Cursing and scowling demonstratively, he looked very much like our Yachin when he was a teenager. And for a moment, like then, I felt like ruffling his hair, and like then — I refrained. Nobody likes having his hair ruffled.
“Okay, but what shit are you talking about?”
“Everything. That a person like that exists at all, and that he’s coming here, and his colossal nerve in getting in touch with us. Just the thought of him walking the streets here makes me sick. I know you can ask how come I woke up all of a sudden, but try to understand that your sister and brother-in-law and all that Limoncello — somehow it didn’t seem real to me. A place like that, people like that — I know we were there, but somehow it’s as if it weren’t real.”
“So you’re claiming again that my sister’s a fake.”
“I’m not claiming anything. Apparently I’m a simple person, so perhaps your sister is beyond my comprehension. Perhaps she’s too great for me, your sister. But it’s precisely because of that, I think, precisely because of her greatness that I can’t even comprehend, precisely because of this greatness everything suddenly seems utterly loathsome to me. So you can say that I just woke up, and it’s true, because it’s only now that it’s suddenly become real to me: what happened, what he did, that man who’s traveling the world now. All the ruin and destruction, the extent of the impudence of evil. I don’t know. Maybe I should’ve seen where you grew up in order to realize how close it all is: where you, where the two of you were while I was playing games in the scouts. You know that I once took my troop there for a camp fire in the valley, five minutes from you? You were still a child then, and so was Elisheva. You still had a few years before the real shit arrived.”

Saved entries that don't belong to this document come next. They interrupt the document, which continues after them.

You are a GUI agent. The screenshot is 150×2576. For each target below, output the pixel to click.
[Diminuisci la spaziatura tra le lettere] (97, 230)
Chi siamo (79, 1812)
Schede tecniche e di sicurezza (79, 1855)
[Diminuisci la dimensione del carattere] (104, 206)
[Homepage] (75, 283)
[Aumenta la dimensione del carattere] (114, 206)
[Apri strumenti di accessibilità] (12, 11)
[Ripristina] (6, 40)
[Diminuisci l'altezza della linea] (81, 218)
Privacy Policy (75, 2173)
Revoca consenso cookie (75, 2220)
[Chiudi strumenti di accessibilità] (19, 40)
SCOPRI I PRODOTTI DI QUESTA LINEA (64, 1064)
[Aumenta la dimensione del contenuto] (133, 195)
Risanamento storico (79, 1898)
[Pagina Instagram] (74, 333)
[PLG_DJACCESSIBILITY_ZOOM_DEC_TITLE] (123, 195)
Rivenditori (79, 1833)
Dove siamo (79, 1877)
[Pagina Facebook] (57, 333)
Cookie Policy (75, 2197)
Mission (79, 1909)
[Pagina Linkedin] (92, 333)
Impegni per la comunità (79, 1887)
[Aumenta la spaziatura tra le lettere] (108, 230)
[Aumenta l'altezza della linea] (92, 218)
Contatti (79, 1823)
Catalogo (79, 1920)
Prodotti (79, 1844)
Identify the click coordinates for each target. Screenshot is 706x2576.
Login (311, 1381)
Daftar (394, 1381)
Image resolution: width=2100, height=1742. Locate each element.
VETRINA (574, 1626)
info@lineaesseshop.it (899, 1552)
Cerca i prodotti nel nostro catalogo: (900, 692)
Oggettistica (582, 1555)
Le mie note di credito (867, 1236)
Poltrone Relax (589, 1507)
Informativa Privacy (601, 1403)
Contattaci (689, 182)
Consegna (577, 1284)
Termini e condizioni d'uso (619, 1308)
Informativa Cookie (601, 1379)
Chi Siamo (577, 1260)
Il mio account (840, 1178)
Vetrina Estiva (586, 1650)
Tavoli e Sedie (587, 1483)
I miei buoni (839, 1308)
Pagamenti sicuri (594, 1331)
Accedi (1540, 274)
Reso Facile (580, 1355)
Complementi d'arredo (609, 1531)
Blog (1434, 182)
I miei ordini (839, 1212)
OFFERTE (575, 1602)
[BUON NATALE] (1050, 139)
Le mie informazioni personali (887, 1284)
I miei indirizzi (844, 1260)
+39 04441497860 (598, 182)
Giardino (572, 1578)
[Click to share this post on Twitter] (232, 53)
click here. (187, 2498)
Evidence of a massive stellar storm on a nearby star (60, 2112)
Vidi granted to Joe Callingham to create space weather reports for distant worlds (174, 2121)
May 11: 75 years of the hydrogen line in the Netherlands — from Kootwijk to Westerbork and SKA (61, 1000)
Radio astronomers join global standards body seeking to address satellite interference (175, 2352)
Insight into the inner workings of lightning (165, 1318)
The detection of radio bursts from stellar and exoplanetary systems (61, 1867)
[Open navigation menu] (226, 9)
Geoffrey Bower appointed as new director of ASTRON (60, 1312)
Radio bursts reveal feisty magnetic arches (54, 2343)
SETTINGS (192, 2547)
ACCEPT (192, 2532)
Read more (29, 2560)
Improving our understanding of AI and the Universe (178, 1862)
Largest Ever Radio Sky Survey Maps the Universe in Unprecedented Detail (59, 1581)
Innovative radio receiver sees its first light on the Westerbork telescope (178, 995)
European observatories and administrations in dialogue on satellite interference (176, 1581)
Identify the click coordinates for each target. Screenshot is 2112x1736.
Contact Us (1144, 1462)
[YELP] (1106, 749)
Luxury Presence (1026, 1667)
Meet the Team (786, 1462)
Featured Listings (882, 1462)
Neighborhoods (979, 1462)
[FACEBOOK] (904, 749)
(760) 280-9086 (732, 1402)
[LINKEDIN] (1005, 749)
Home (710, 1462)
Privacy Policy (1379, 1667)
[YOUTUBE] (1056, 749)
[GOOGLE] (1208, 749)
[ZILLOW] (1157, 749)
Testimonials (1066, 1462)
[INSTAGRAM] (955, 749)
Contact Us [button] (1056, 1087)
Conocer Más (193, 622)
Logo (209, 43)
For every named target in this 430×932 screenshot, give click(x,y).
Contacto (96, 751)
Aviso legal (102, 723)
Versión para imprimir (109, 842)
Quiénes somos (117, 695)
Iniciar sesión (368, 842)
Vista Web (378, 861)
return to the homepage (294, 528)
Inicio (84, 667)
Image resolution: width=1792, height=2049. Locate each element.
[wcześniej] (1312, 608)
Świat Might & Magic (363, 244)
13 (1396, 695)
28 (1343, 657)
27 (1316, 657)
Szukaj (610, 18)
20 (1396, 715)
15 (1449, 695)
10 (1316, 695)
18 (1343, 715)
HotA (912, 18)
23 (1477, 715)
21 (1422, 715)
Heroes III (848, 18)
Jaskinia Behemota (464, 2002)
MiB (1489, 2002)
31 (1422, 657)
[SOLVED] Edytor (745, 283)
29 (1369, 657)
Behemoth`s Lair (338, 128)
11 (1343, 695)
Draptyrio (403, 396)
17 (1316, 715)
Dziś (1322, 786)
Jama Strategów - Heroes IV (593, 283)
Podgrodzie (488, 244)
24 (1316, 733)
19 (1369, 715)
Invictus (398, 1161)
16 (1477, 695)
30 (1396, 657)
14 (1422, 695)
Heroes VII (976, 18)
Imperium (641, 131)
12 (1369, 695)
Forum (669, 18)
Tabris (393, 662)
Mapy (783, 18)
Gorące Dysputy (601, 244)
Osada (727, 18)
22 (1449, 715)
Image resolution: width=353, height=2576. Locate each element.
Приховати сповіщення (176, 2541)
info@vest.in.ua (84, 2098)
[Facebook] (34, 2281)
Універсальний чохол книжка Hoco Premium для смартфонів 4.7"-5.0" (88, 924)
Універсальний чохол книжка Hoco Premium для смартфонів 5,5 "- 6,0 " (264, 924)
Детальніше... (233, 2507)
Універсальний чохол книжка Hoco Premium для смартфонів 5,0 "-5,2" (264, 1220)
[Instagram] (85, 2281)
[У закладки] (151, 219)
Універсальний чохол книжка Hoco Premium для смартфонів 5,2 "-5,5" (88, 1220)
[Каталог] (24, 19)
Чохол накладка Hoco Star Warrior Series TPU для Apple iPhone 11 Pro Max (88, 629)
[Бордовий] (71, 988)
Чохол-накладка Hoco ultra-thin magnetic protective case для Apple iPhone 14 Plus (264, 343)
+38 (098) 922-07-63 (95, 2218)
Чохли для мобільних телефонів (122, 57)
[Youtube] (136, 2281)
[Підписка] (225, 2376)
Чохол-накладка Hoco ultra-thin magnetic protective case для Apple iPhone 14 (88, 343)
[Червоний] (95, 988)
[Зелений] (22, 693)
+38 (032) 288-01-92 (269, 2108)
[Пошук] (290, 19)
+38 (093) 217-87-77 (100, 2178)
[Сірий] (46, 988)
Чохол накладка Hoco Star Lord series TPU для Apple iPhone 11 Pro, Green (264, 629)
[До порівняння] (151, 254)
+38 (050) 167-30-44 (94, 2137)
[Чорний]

Years of maternal self-restraint helped me suppress my smile. Because I was so relieved, and the joy of the relief succeeded in rising to the fortress at the top of my scalp, from which I looked down on everything: inferior families, inferior childhoods also had a right to exist. I didn’t need to offer my husband copper trays and wrap my childhood up for him in scents of jasmine for him to understand this. My husband increasingly understood as well as any outsider could, and when the day came — I thought — the day of the deed, rapidly approaching, maybe he would understand then as well, and would not hate me and be revolted by me.
“Look,” I said, “look, what happened happened. At his age he isn’t going to put suitcases on any more little girls. The main thing is that Elisheva is better now. She’s balanced, the world is balanced. The good God saved her. End of story. It’s all over.”
“What’s over? Nothing’s over. The good God. . you know what I feel like doing? What I feel like doing is taking a truck full of dynamite and driving it into your sister’s god and blowing him up.”
I kissed him again, this time on his lips, and when I retreated he looked a little ashamed.
“Good. As far as this dinner that my parents are supposed to eat with him is concerned, you can stop worrying about that at least. Because it isn’t going to happen.”
•
A Jerusalem restaurant. Menachem didn’t say which one. Perhaps it hadn’t been decided on yet. But I needed to know even if it hadn’t been decided on. Taking into account the fact that the people invited to the dinner were not among the important guests, it wouldn’t be a luxury restaurant. If it was only visitors from abroad we were talking about, the choice may have fallen on one of the tourist restaurants that boasted of their authenticity, for example the one in the first alley on the left, immediately after entering the Old City from the Jaffa Gate. But people like Menachem and Ruth had also been invited, who would not want to walk down the first alley on the left after the Jaffa Gate. And on top of everything else, the place would probably have to be kosher.